======== Reading text

OCR ANTHOLOGY FOR CLASSICAL GREEK for GCSE

Edited by Judith Affleck and Clive Letchford, Bloomsbury, London 2016, p270, paperback £17.56

Anthologies are always welcome.  No doubt they are always useful for teachers at any level. This volume is for teachers and pupils involved in GCSE and I should say is extremely welcome.

From page 24 to page 259 we can enjoy lovely texts from Homer (Odyssey VI and VII) Herodotus (Histories books 1, 3, 2), Euripides (Alcestis, Electra, Bacchae) Plato (Phaedo) Plutarch (Life of Lycurgus) and Lucian (The Isle of the Blest).  Plutarch and Lucian have been set into the same chapter.  As anyone can check, prose and verse texts are evenly mixed; in fact 115 pages are devoted to verse and 112 to prose. Excellent balance!

================

> _Complete the following_:
**1)** According to the anthology review, how many pages of the volume are given to verse?
**2)** Please duplicate the anthology review from "Edited by Judith" up to and including "is extremely welcome.".
**3)** Pick up the anthology review after its final sentence and keep writing it.

======== Rows

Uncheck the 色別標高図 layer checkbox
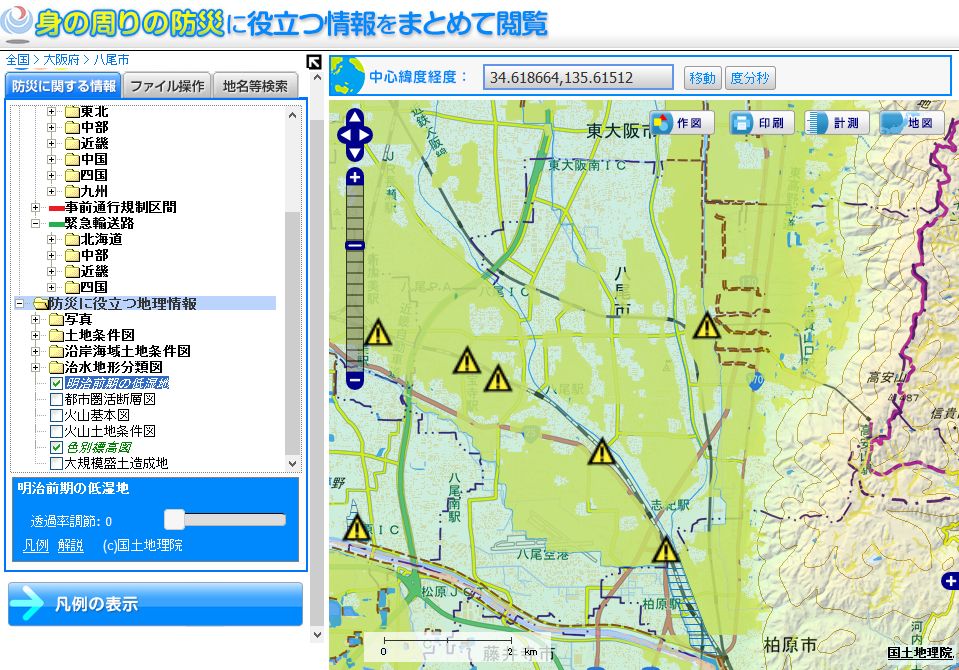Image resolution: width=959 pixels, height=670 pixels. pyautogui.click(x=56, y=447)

================
======== Rows

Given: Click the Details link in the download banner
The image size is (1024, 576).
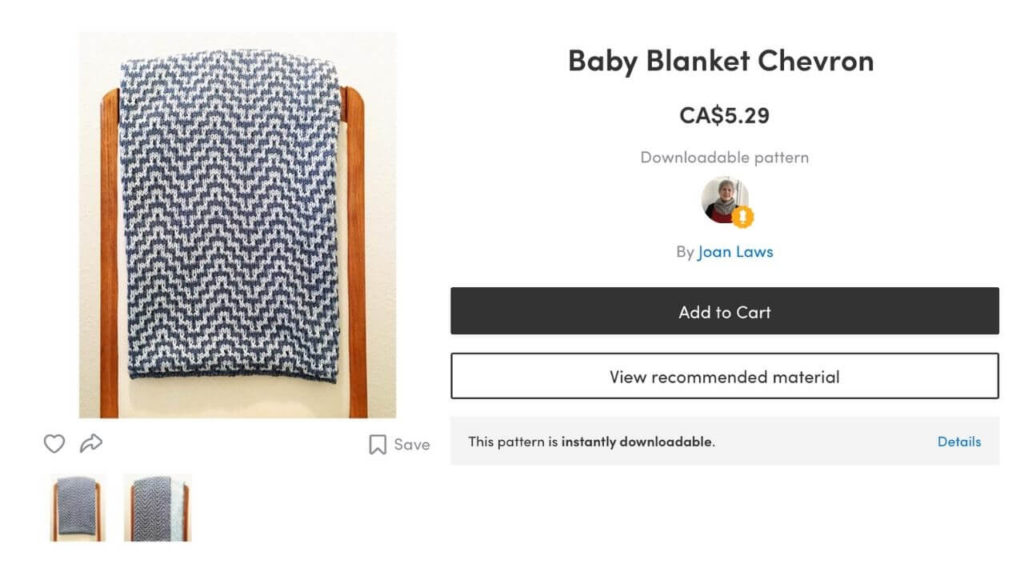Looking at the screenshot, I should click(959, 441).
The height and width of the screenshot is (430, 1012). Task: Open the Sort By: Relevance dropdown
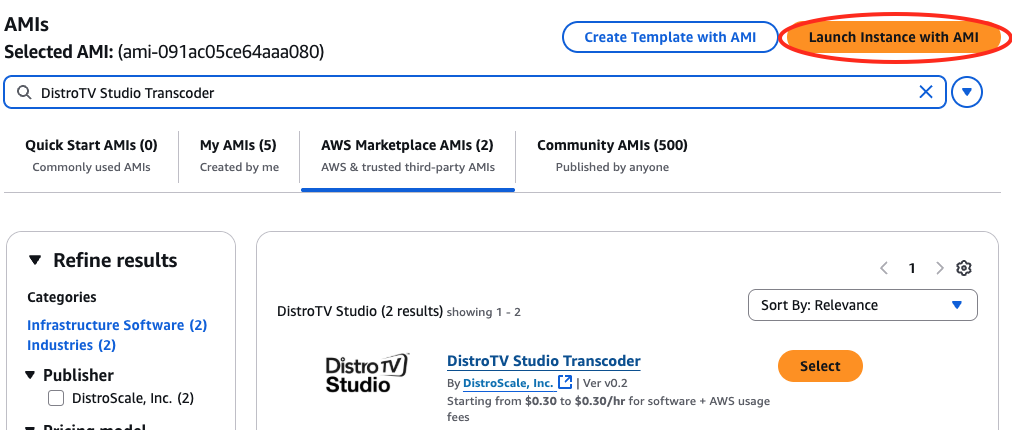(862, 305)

================
======== Rows

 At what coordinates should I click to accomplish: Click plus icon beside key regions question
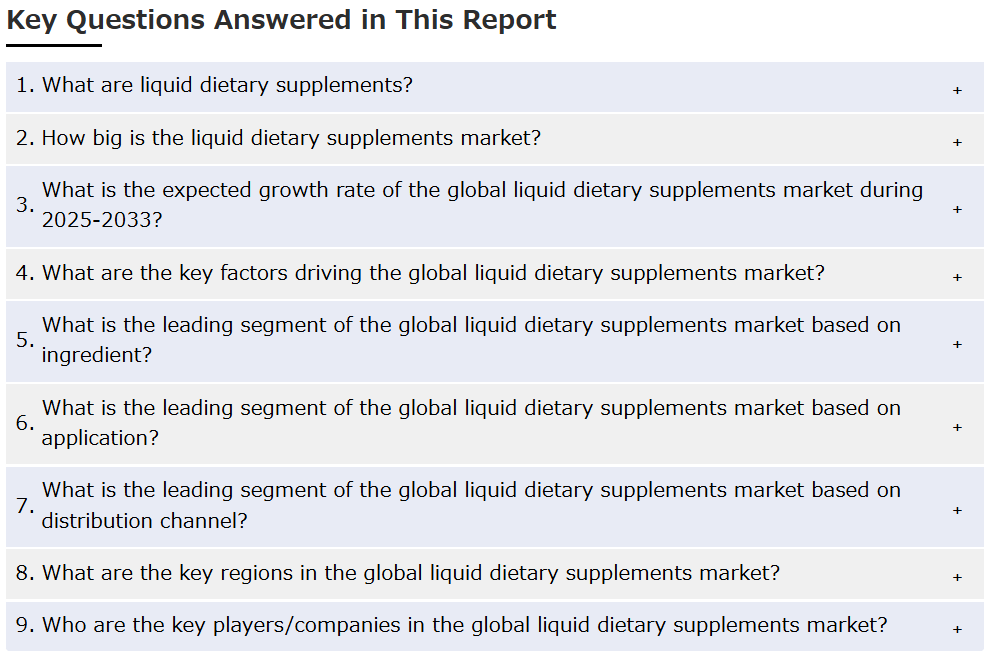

================

> _Answers per task_:
**1)** 115 pages

**2)**
Edited by Judith Affleck and Clive Letchford, Bloomsbury, London 2016, p270, paperback £17.56

Anthologies are always welcome.  No doubt they are always useful for teachers at any level. This volume is for teachers and pupils involved in GCSE and I should say is extremely welcome.

**3)**
Each chapter starts with an introduction to the writer. Then the authors move to the context and frame where the selected passages of either verse or prose can be better understood, in fact no more than one page under a common title “The story so far”.  Then different selected texts are to be found there for commentary and translation.  A suggestion is made immediately after ending the translation passage:  What happens next?”.  The reader is informed about the final development of the story or is invited to find it and write it themselves.  As expected some Final Questions close each section

The texts the authors have selected are definitely excellent, and I should say even gorgeous.  Any qualified student should face them and enjoy them at the same time.  Odysseus the hero, so tired and sleeping on the sea shore of Phaeacia, woken up by a ball thrown by Nausicaa’s charming friends doing their laundry on the beach; the dialogue between Solon and Croesus, king of Lydia; a farewell to life by Alcestis addressing  her husband Admetus and her two children: the last minutes of Socrates in prison before finally drinking a cup of poison; those two brave Spartan boys stealing a little fox and bringing it home with no screams nor complaints even if the fox, close to their bodies, hidden by their fine clothes was hurting their chest along the way: finally the land where there is no rain nor snow nor strong winds described by Lucian……what else would you like to enjoy?

Anyway, gorgeous as they are, they don’t look easy to be commented on nor to be translated. We have touched the very crucial point of any anthology. Should the authors select the texts according to their meaning, their linguistic difficulties, their literary values? Which patterns have the authors followed in order to make their choice?  Are the texts useful and appropriate in order to fulfil the expectations the users look for?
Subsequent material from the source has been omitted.